__Source document__:
Oh yes, especially Derek Jeter. We were trying to find the Air Jordan cleats that Derek Jeter has been wearing and it took us awhile to find vintage ones in his size. It was like hunting needles in a haystack to find some of this vintage stuff, because Nike couldn’t re-create those at this point. So I had him in a shoe that wasn’t Nike and I painted it down and what not, but people caught it. And they said oh, that’s the wrong shoe. I said we don’t have the right shoe, it’s coming in next week, and when we move it to Broadway it’ll be fine don’t worry. But they caught it.

I will say that Derek Jeter is the one that everyone really nails on because everyone knows him and has seen him recently. It’s not like the other guys who are kind of filtered in our mind, the 50’s, 60’s, 70’s, it’s a memory.

__Stored records__:
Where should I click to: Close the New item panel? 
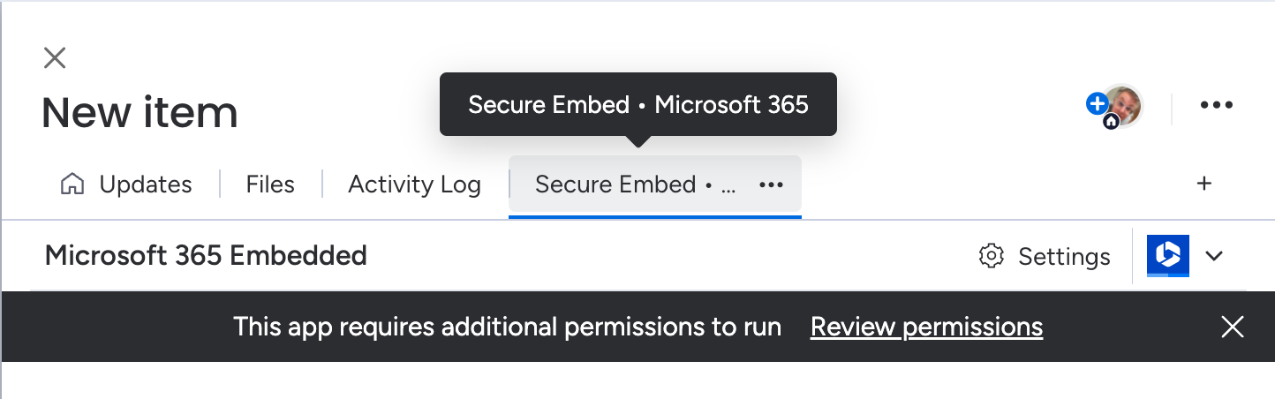[55, 58]
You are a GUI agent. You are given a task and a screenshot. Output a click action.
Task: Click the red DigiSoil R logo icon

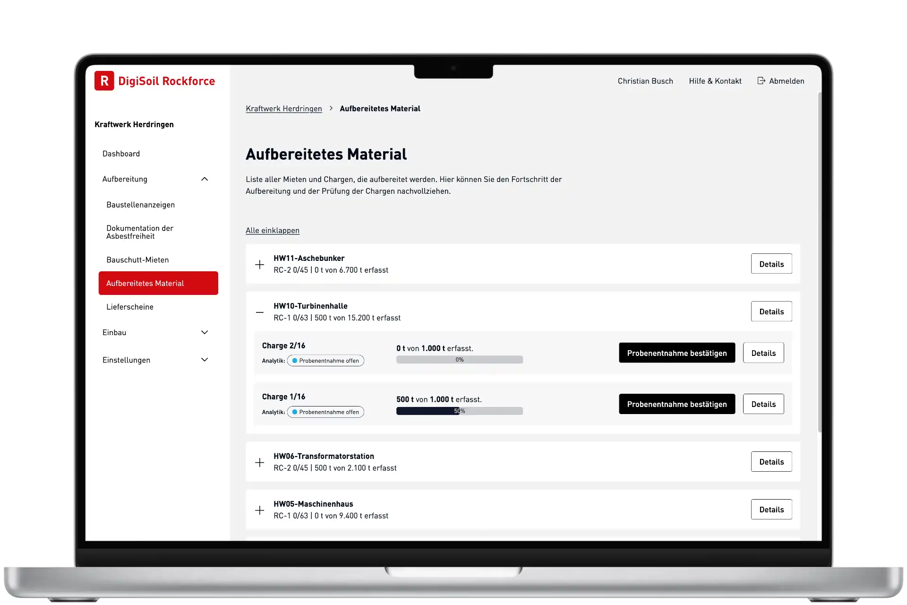pos(104,81)
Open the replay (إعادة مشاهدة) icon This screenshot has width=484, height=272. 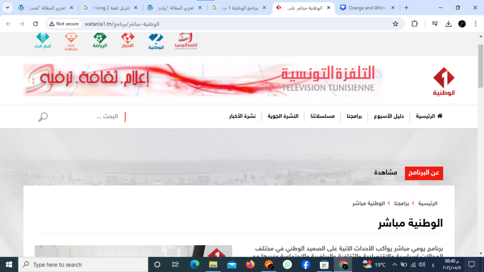tap(71, 41)
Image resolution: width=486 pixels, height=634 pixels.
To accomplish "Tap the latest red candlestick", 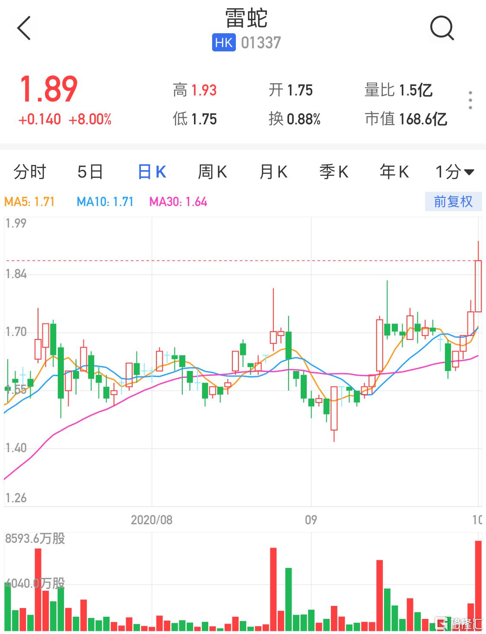I will (478, 286).
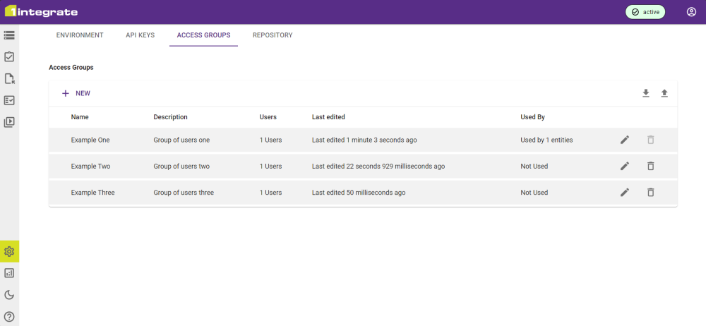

__Exercise prompt__:
In the passage about Derek Jeter's footwear, what kind of cleats were they trying to find for him?

__Problem solution__:
Vintage Air Jordan cleats in his size.